Part of the answer is regulatory. Morocco’s central bank, Bank Al-Maghrib, has been slower to issue payment licenses and create sandbox environments for fintech experimentation compared to Kenya or Nigeria. The country’s largest banks — Attijariwafa, BMCE, and others — wield significant political influence and have historically viewed fintechs as competitors rather than partners. Getting regulatory approval to operate at scale required patience, political capital, and the right investor backing.
Part of the answer is cultural. Moroccans are deeply skeptical of digital financial services that feel disconnected from physical trust relationships. A mobile wallet app from a faceless company doesn’t inspire confidence. But a digital payment facilitated by the shopkeeper you’ve known for a decade does. WafR succeeded where others failed because it didn’t try to disrupt trust — it digitized it.
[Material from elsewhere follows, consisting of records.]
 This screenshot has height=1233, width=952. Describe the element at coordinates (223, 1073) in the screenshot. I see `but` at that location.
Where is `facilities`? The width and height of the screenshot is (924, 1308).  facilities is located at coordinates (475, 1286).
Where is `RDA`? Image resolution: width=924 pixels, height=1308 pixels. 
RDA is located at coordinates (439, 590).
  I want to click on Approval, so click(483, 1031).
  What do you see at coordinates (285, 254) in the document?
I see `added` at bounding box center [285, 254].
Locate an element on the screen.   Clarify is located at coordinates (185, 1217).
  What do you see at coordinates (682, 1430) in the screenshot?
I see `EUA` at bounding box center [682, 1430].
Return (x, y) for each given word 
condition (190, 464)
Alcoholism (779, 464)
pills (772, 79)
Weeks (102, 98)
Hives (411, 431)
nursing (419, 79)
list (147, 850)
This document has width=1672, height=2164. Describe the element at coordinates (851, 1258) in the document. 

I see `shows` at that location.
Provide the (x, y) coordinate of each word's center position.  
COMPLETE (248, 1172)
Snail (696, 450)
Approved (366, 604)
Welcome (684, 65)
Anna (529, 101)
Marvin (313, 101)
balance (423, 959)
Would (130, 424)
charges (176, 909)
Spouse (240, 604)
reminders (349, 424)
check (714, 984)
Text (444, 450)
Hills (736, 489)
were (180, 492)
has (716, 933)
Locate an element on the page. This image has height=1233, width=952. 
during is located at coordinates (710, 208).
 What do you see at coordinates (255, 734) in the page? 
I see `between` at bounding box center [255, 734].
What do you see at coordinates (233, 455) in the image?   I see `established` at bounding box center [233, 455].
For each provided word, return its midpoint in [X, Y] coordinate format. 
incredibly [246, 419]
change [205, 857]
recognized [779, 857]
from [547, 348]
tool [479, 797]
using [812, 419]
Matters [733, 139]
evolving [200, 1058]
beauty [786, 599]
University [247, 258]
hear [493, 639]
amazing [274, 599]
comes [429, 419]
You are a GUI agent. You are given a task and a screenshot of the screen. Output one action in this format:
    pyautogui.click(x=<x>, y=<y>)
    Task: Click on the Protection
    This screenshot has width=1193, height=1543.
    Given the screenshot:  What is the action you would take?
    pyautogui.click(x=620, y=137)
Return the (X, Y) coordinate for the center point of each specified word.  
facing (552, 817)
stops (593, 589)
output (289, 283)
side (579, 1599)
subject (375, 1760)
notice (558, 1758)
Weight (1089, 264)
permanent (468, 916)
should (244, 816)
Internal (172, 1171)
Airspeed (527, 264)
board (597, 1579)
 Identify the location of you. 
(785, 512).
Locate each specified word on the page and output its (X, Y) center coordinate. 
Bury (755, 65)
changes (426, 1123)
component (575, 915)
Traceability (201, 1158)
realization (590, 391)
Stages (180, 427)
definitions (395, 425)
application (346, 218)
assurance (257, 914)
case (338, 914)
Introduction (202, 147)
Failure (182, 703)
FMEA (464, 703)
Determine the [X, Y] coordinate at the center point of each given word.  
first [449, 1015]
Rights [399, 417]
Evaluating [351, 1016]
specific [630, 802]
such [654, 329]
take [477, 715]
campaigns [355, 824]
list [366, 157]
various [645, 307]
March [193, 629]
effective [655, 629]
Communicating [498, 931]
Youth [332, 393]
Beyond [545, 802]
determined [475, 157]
And part of the answer is infrastructure. Morocco’s digital payments rails, telecom networks, and national ID systems weren’t mature enough five years ago to support the kind of real-time, high-volume, low-value transactions that agent banking requires. They are now. And WafR timed its entry perfectly.
Ribica from First Circle Capital summed it up: “Having witnessed the superior execution of this complex model in the market, triple-digit month-over-month growth in revenues, and the razor-sharp focus of the founding team, we decided to double down our investment into WafR. We look forward to their scaling in Morocco and the expansion into the rest of Francophone Africa.”
The Bigger Picture: Morocco’s Fintech Moment
WafR’s raise is part of a broader acceleration in Moroccan fintech.
In November 2025, Cash Plus, a fintech and payments company, became Morocco’s first fintech IPO on the Casablanca Stock Exchange, signaling investor appetite for scaled digital financial services. Earlier in 2025, Chari, a B2B e-commerce platform that also digitizes small retailers, raised a Series B and continued expanding across North Africa. And in 2024, Morocco’s government launched a national digital payments strategy aimed at reducing cash usage and increasing financial inclusion through mobile money and agent banking.
The ecosystem is maturing. Capital is flowing. Exits are happening. And international investors who previously focused on Nigeria, Kenya, and South Africa are starting to look north.
The question is whether Morocco can sustain the momentum. Regulatory clarity remains fragmented. Local investor networks are still small. And the startup talent pool, while growing, doesn’t yet have the depth of Lagos or Nairobi.
But WafR’s raise — oversubscribed, co-led by a pan-African VC and two of Morocco’s most powerful institutional investors — suggests that the pieces are coming together. If WafR can hit its target of 100,000 retailers, launch remittances and micro-insurance, and maintain 29% month-on-month growth, it will become the largest fintech infrastructure platform in North Africa.
And if it can replicate the model in Senegal, Côte d’Ivoire, and Tunisia, it will prove that agent banking — mediated through trusted local retailers — isn’t just a Kenyan story or a Nigerian story. It’s an Africa story. And Morocco just became the next chapter.
WafR was founded in 2021 and is headquartered in Casablanca, Morocco. The company currently operates nearly 20,000 active merchant locations. LoftyInc Capital is headquartered in Lagos, Nigeria.